Task data START
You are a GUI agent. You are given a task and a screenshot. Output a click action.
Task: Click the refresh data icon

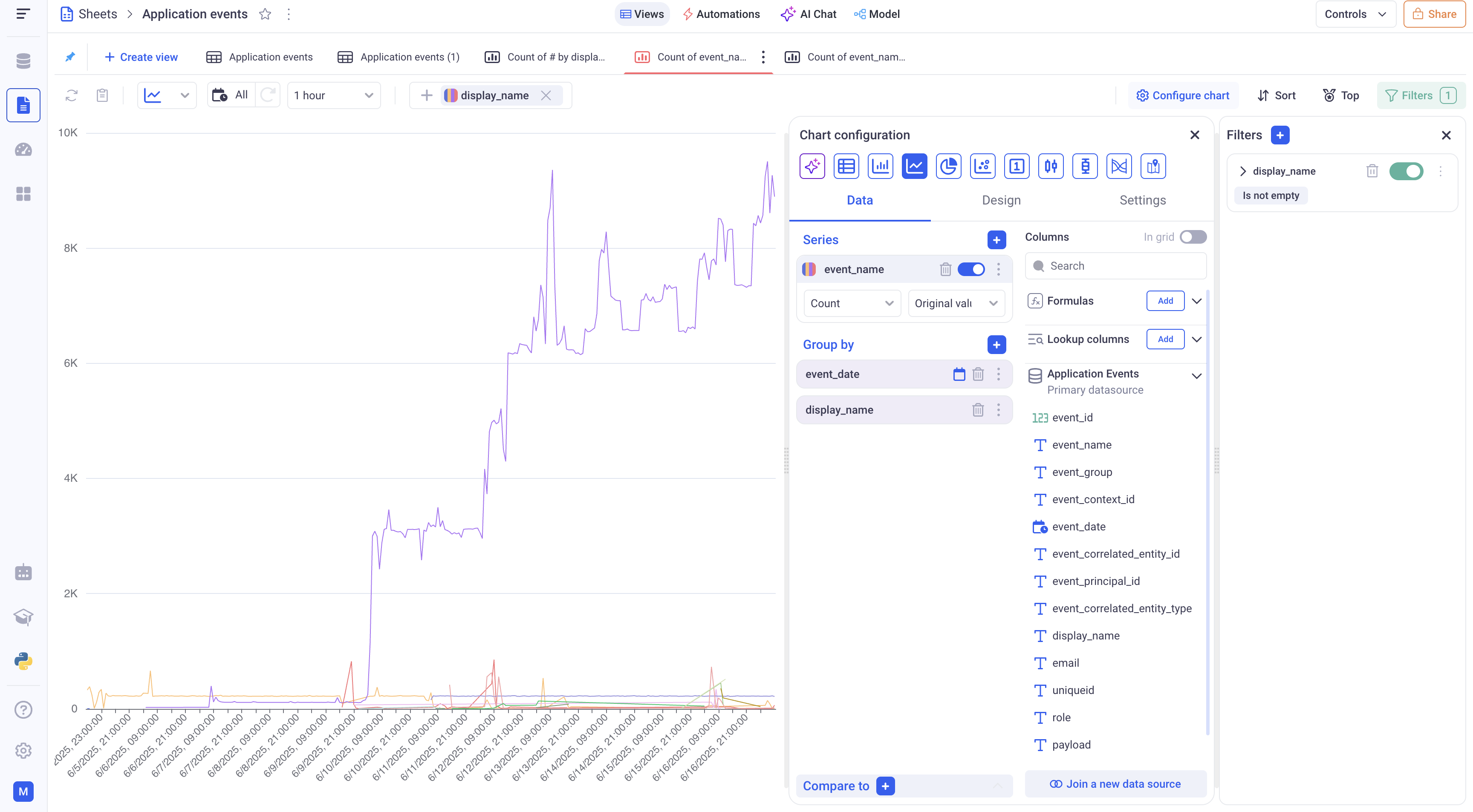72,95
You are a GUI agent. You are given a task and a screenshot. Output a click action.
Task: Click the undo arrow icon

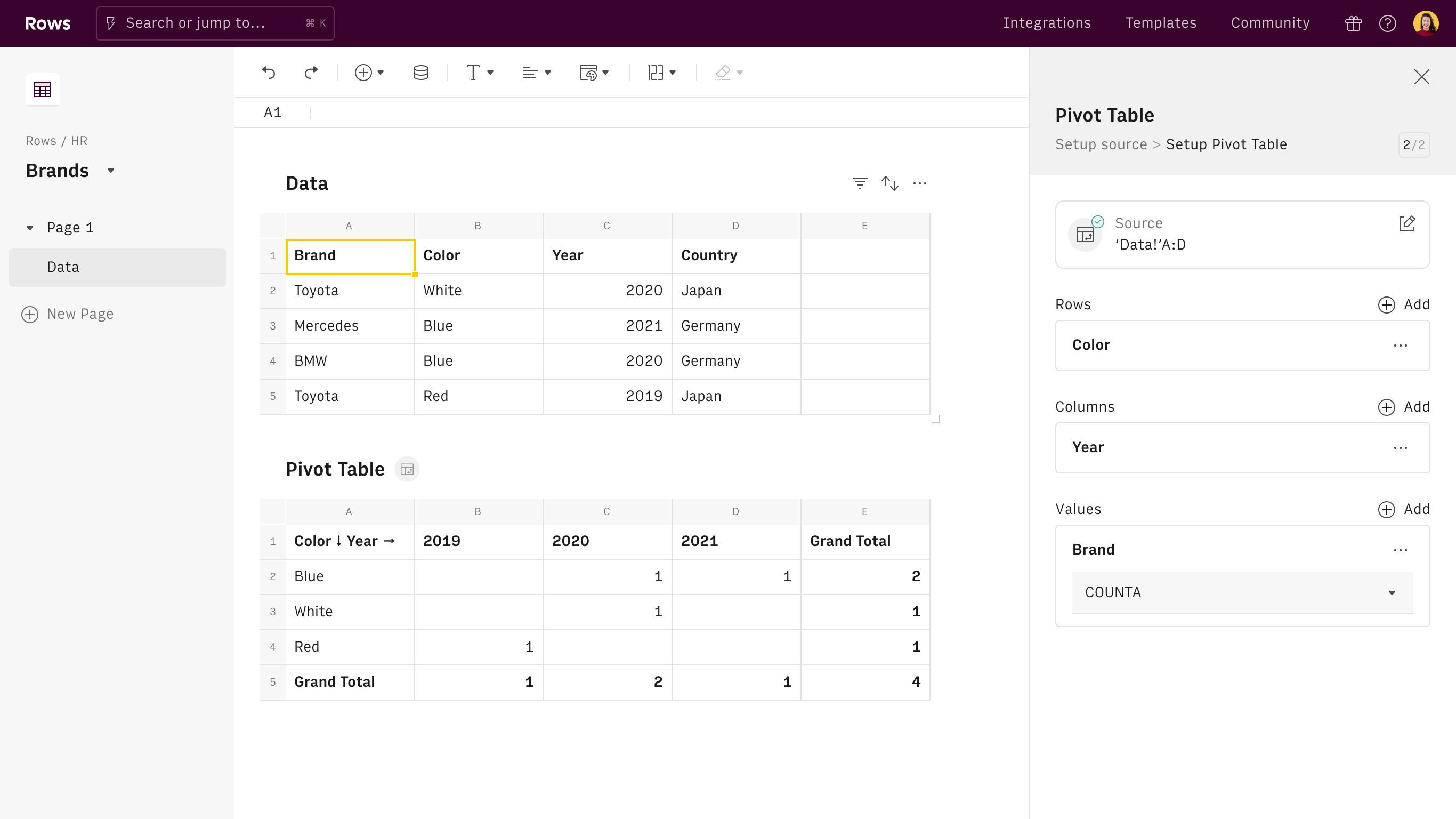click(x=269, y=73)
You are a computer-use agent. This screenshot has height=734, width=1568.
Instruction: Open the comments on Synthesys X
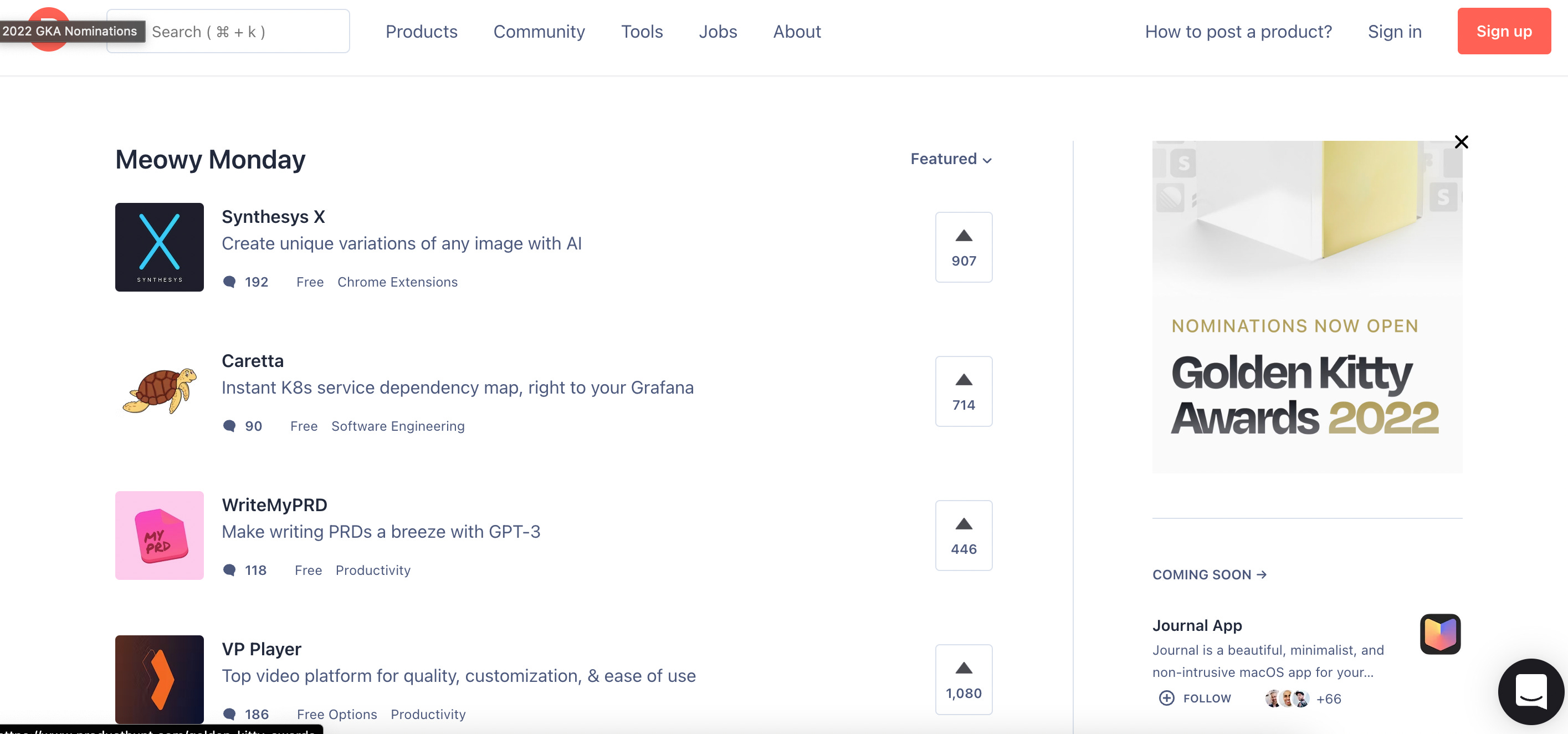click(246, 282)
Task data END
- Aim of the exercise -
Leave out the pictures and copy exactly the lines from the one with "Task: Click the undo arrow icon" through the last line of the records above.

- Written solution -
Task: Click the undo arrow icon

click(x=269, y=73)
You are a computer-use agent. This screenshot has height=734, width=1568.
Instruction: Open the comments on Synthesys X
click(246, 282)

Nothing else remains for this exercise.